Bölge İdare Mahkemesi kararının özeti: İstinaf başvurusuna konu kararın hukuka ve usule uygun olduğu ve davalı idare tarafından ileri sürülen iddiaların söz konusu kararın kaldırılmasını sağlayacak nitelikte görülmediği gerekçesiyle 2577 sayılı İdari Yargılama Usulü Kanunu’nun 45. maddesinin 3. fıkrası uyarınca istinaf başvurusunun reddine karar verilmiştir.

TEMYİZ EDENİN İDDİALARI: Davacının asıl mükellefle birlikte müteselsilen sorumlu olduğu düzenlenen raporlarda tespit edildiğinden, tesis edilen işlemde hukuka aykırılık bulunmadığı ileri sürülmektedir.

KARŞI TARAFIN SAVUNMASI: Savunma verilmemiştir.
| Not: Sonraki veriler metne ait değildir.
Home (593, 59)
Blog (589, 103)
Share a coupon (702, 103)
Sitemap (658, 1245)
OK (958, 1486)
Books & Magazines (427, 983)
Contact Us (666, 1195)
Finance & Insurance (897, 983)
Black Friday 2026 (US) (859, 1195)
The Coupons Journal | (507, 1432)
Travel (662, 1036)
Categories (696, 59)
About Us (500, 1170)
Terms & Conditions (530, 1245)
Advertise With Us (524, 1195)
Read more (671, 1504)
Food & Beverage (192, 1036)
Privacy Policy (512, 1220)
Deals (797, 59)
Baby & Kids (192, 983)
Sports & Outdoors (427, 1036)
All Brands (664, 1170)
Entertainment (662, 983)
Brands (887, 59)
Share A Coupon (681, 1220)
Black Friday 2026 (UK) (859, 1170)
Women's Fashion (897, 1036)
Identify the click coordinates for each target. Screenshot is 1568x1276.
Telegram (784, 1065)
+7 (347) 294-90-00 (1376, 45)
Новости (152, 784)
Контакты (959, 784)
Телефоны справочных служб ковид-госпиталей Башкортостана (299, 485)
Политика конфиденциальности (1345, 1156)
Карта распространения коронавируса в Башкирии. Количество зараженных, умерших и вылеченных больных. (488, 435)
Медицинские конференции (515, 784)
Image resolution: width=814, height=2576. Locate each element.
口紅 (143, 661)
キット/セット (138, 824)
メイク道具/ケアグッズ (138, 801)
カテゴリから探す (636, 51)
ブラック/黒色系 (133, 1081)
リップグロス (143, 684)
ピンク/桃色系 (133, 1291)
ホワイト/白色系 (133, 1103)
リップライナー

DANIŞTAY TETKİK HÂKİMİ …’İN DÜŞÜNCESİ : Temyiz isteminin reddi ile usul ve yasaya uygun olan kararın onanması gerektiği düşünülmektedir.

TÜRK MİLLETİ ADINA
Karar veren Danıştay Yedinci Dairesince, Tetkik Hâkiminin açıklamaları dinlendikten ve dosyadaki belgeler incelendikten sonra gereği görüşüldü:

HUKUKİ DEĞERLENDİRME:
Bölge idare mahkemelerinin nihai kararlarının temyizen bozulması, 2577 sayılı İdari Yargılama Usulü Kanunu’nun 49. maddesinde yer alan sebeplerden birinin varlığı hâlinde mümkündür.
Temyizen incelenen karar usul ve hukuka uygun olup, dilekçede ileri sürülen temyiz nedenleri kararın bozulmasını gerektirecek nitelikte görülmemiştir.

KARAR SONUCU:
Açıklanan nedenlerle;
1.Temyiz isteminin reddine,
2. … Bölge İdare Mahkemesi … Vergi Dava Dairesinin … tarih ve E:…, K:… sayılı kararının ONANMASINA,
3. 2577 sayılı İdari Yargılama Usulü Kanunu’nun 50. maddesi uyarınca, bu kararın taraflara tebliği ve bir örneğinin de Bölge İdare Mahkemesine gönderilmesini teminen dosyanın ilk derece Mahkemesine gönderilmesine, 21/02/2023 tarihinde kesin olarak oybirliğiyle karar verildi.